#### Aufgaben
A – Schreibe aus dem Text über die Pfadfinderfahrten nach Assisi den Abschnitt von „1991 folgte ein“ bis „ihr Versprechen ab.“ wortgetreu ab.
B – Entscheide anhand des Textes über die Pfadfinderfahrten nach Assisi für jede Aussage, ob sie zutrifft, und belege dein Ja oder Nein mit den ausschlaggebenden Worten im genauen Wortlaut: (i) Die erste „richtige“ Trekking-Tour durch Umbrien fand 1993 mit 14 Personen statt. (ii) Das Jungpfadfinderlager im Jahr 1992 dauerte sieben Tage. (iii) Am Unternehmen in den Herbstferien 1996 werden 26 Personen teilnehmen.
C – Schreibe den Text über die Pfadfinderfahrten nach Assisi im Anschluss an seinen letzten Satz weiter.

#### Vorliegender Text
1991 folgte ein weiterer Besuch von acht Mitgliedern des Stammes; diesmal ge koppelt mit einer zweitägigen Trekking-Tour von Colle nach Assisi.

1992 fand mit 18 Teilnehmern das bislang größte Unternehmen, ein zehntägiges Jungpfadfinderlager in den Sommerferien, in Assisi statt.

1993 dann die erste „richtige“ Trekking-Tour durch Umbrien mit 14 Personen.

1994 und 1995 Fortsetzung dieser Wanderstrecke bis zum Monte Vettore.

Und nun, in den Herbstferien 1996 ein gemischtes Unternehmen für die Jungpfadfinder (Standlager in Assisi) und Pfadfinder (Trekking-Tour auf dem E 1); teilnehmen werden 26 Personen! Dementsprechend intensiv laufen die Vorbereitungen ab:

Im Mai findet ein dreitägiges Vorbereitungswochenende in der Schule statt - da bei dreht sich alles um Franziskus und Assisi. An diesem Wochenende legen die Jufis auch ihr Versprechen ab.

#### Angezeigte Daten
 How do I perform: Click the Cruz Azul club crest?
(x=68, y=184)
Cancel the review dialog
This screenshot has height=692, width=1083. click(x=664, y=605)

#### Antworten je Aufgabe
A –
1991 folgte ein weiterer Besuch von acht Mitgliedern des Stammes; diesmal ge koppelt mit einer zweitägigen Trekking-Tour von Colle nach Assisi.

1992 fand mit 18 Teilnehmern das bislang größte Unternehmen, ein zehntägiges Jungpfadfinderlager in den Sommerferien, in Assisi statt.

1993 dann die erste „richtige“ Trekking-Tour durch Umbrien mit 14 Personen.

1994 und 1995 Fortsetzung dieser Wanderstrecke bis zum Monte Vettore.

Und nun, in den Herbstferien 1996 ein gemischtes Unternehmen für die Jungpfadfinder (Standlager in Assisi) und Pfadfinder (Trekking-Tour auf dem E 1); teilnehmen werden 26 Personen! Dementsprechend intensiv laufen die Vorbereitungen ab:

Im Mai findet ein dreitägiges Vorbereitungswochenende in der Schule statt - da bei dreht sich alles um Franziskus und Assisi. An diesem Wochenende legen die Jufis auch ihr Versprechen ab.

B –
(i) Ja – „1993 dann die erste „richtige“ Trekking-Tour durch Umbrien mit 14 Personen.“
(ii) Nein – „ein zehntägiges Jungpfadfinderlager in den Sommerferien“
(iii) Ja – „teilnehmen werden 26 Personen!“

C –
Bis zu den Sommerferien dann vielfältige Vorbereitungen in den beiden Gruppen - von der Festlegung der Ausrüstungslisten, über die vorgesehenen Programmpunkte, bis hin zum Verpflegungsplan und der Zeltaufteilung.

Ende August dann das Stammeslager - als letztes Vorbereitungslager zur Kontrolle der persönlichen Ausrüstung und des Gruppenmaterials. Wegen des schlechten Wetters übernachten die Jufis dabei in der Schule; die Pfadfinder können sich auf Oesterberge schon mal darauf vorbereiten, wie ihre geplante Trekking-Tour über den E 1 bei Regen aussehen könnte.

Ende September sind dann alle Vorbereitungen abgeschlossen - die Fahrkarten für die Bahn sind bestellt; die Aufteilung der Liegewagenabteile abgeschlossen und Kontakte zu den italienischen Bekannten hergestellt, die vor Ort die letzten Vorbereitungen treffen sollen.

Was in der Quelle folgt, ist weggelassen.